This recent C4 documentary explores how the recent Japanese earthquake and tsunami happened.

Some of the raw facts about the disaster are mind-boggling:

  • It was the most powerful known earthquake ever to hit Japan, and one of the five most powerful in the world since modern records began in 1900.
  • The amount of energy released by the earthquake was 2 million times that unleashed by the atomic bomb that was dropped on Hiroshima in 1945
  • The earthquake shifted the Earth on its axis by almost 10 cm (3.9 in).
  • The cost of the disaster could reach $309 billion, making it the world’s most expensive natural disaster.
  • The earthquake triggered tsunami waves of up to 97ft (29.6m)
  • The waves struck inland minutes after the quake and some travelled up to 6 miles (10 km) inland.
  • So far the official death toll is 11,828 and 15,540 people are still missing
  • Over 125,000 buildings have been damaged or destroyed.
  • Japan suffered extensive structural damage with roads, railways and dams affected
  • Around 4.4 million households in northeastern Japan were left without electricity and 1.5 million without water.
  • Many electrical generators went down, and at least three nuclear reactors suffered explosions due after cooling system failures.
  • Japanese Prime Minister Naoto Kan said: “In the 65 years after the end of World War II, this is the toughest and the most difficult crisis for Japan.”

You can still donate to relief efforts.

In the UK The British Red Cross is collecting funds to support the Japanese Red Cross which is playing a leading role in the disaster response.

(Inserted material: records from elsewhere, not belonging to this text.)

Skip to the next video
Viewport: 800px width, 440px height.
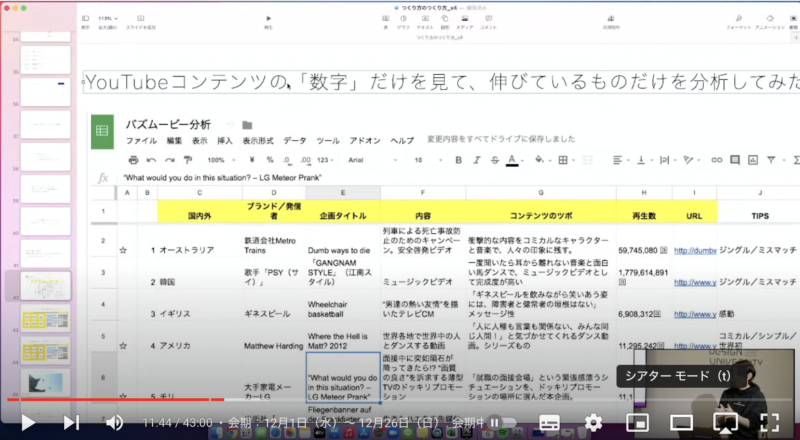pyautogui.click(x=71, y=422)
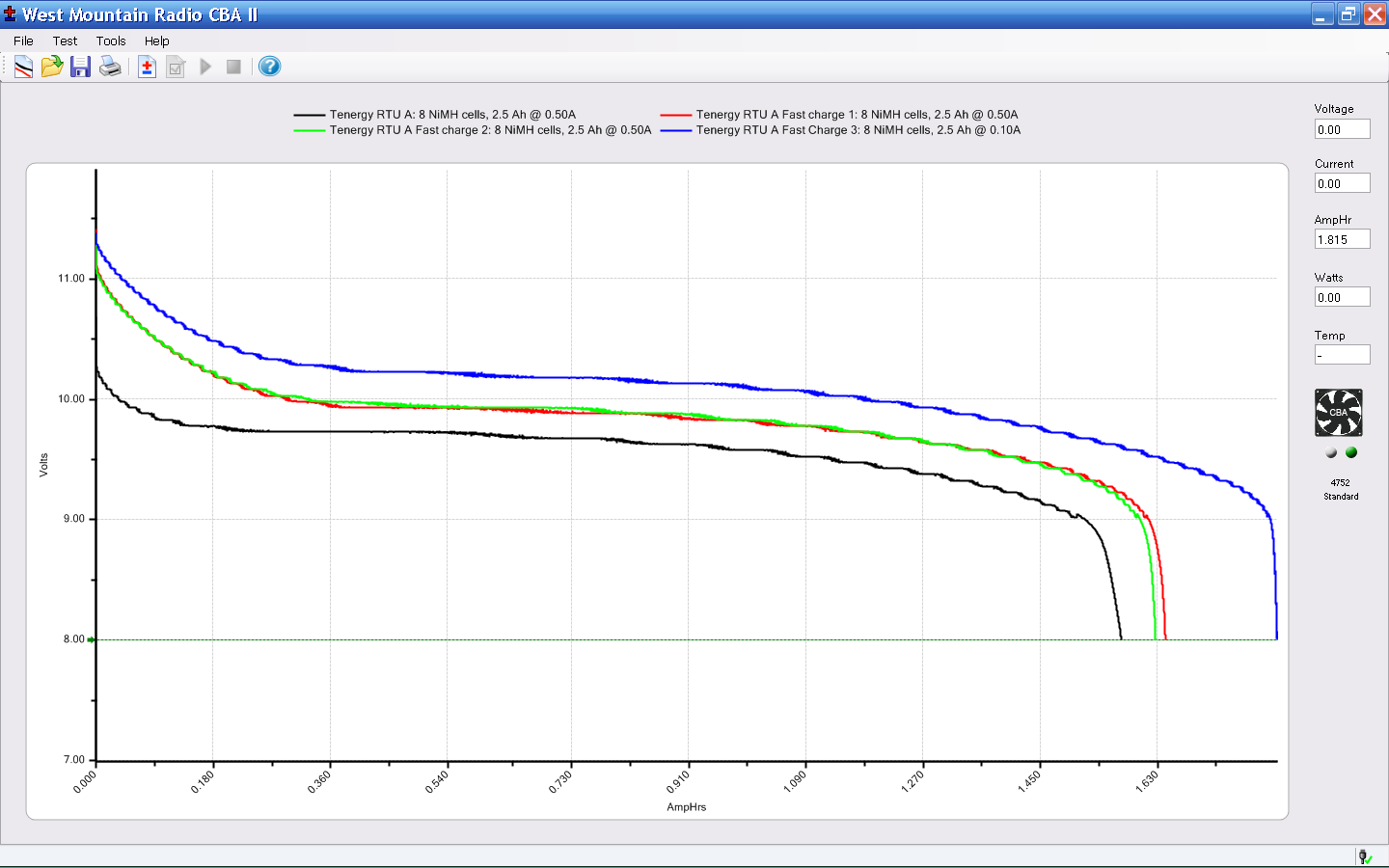The height and width of the screenshot is (868, 1389).
Task: Save the graph with the floppy disk icon
Action: click(x=81, y=67)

Save the Children, World Vision and Oxfam are supporting the work of their colleagues in Japan.

If you are in the US you can donate via the American Red Cross.

> Watch the documentary in better quality at Channel 4’s site
> More on the 2011 Tōhoku earthquake and tsunami at Wikipedia
> Coverage of the disaster at BBC News and the New York Times
> Interactive map of the disaster at the New York Times


Rebuild Japan Pixel by Pixel

Momentum London are running a campaign to raise funds for Japan after the devastation of the recent tsunami and earthquake.

If you go to you can make a small donation and a pixelated addition to the rebuilding of the Japanese flag, which will help their goal of raising at least £15,000 towards the Japan Earthquake and Tsunami Relief Fund.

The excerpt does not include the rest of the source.